Now, for the first time, a group of researchers has managed to decipher one of these texts with the help of artificial intelligence. The challenge required three young students Youssef Nader (Berlin), Luke Farritor (Nebraska) and Julian Schilliger (Switzerland) to collaborate to reveal more than 2,000 characters when the challenge only asked for four passages of about 140 characters.

Last year, Farritor already managed to discover the first word on one of the scrolls, which turned out to be the Greek word “????????”, which means “purple dye” or “purple cloth”. Team efforts have now made it possible to know the content five percent of the roll.

Its author “was probably the Epicurean philosopher Philodemus,” who wrote “about music, food, and how to enjoy life’s pleasures,” according to contest organizer Nat Friedman on X (Twitter).

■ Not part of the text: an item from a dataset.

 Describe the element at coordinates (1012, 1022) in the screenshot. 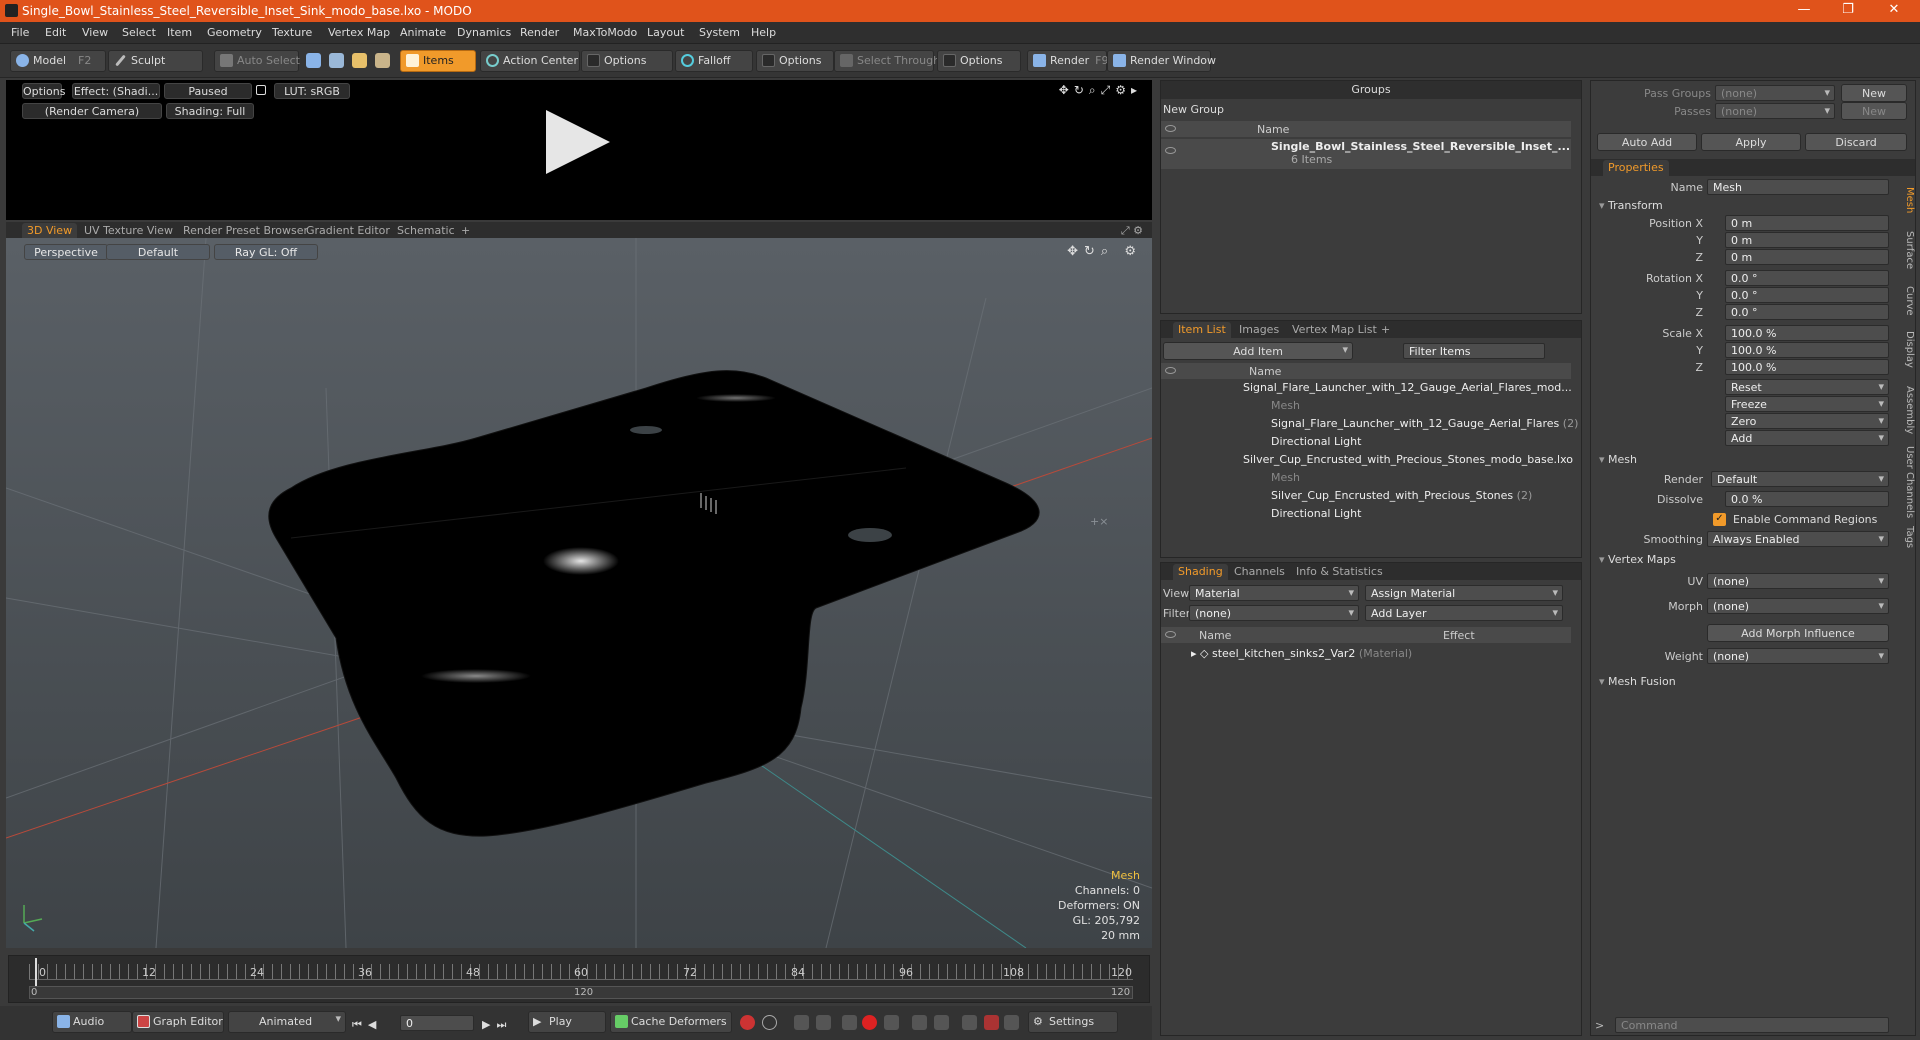

I see `key-filter-icon` at that location.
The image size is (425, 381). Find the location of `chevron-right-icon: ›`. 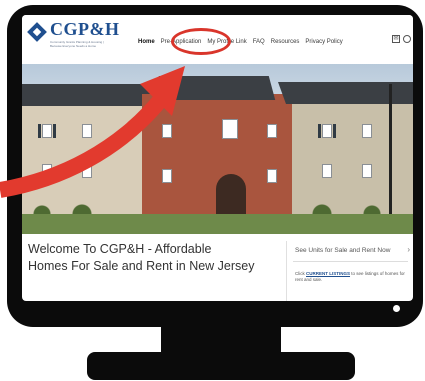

The young people used AI to help them distinguish ink from papyrus and discover the faint and almost illegible Greek letters by recognizing patterns from the high-resolution CT scans that Vesuvius Challenge had obtained of four burned cylinders.

The scrolls, found in the library of a villa in the city of Herculaneum believed to have been owned by Julius Caesar’s patrician father-in-law, are preserved in the Institute of France in Paris and in the National Library in Naples. In the past they were severely damaged and even collapsed when archaeologists tried to open them.

Nader, Farritor and Schillinger have won a prize of 700,000 dollars (650,000 euros) and their next objective will be to unlock up to 85% of the petrified scroll. The heat of the volcanic eruption turned the scrolls into a kind of charred trunks, so artificial intelligence allows their contents to be scanned without damaging their fragile structure.

The preliminary transcription indicates that the deciphered text is completely original and not a duplicate of another work. It seems to be a treatise on “pleasure,” the basis of Epicurean philosophy, which sought to improve life through the pursuit of moderate enjoyment and the cultivation of friendship.

In two consecutive columns of the scroll, Philodemus of Gadara shows his concern that the availability of goods may affect the pleasure they provide. “As also in the case of food, we do not immediately believe that scarce things are absolutely more pleasant than abundant ones,” the author writes.

Historians believe that this philosopher, who studied with Zeno of Sidon and was a teacher of Virgil, resided in the wealthy villa of Herculaneum where the petrified papyri were found and it could even be that the library, the only one from ancient Roman times that has survived To this day, it belonged to him.

The document also mentions a certain Xenophantus, the famous flutist who is also mentioned by Philodemus in his work On Music. “Scholars might call it a philosophical treatise,” note the organizers of the Vesuvius Challenge, “but it seems familiar to us and we can’t help but get the feeling that the first text we have discovered is a 2,000-year-old blog post about how to enjoy life”.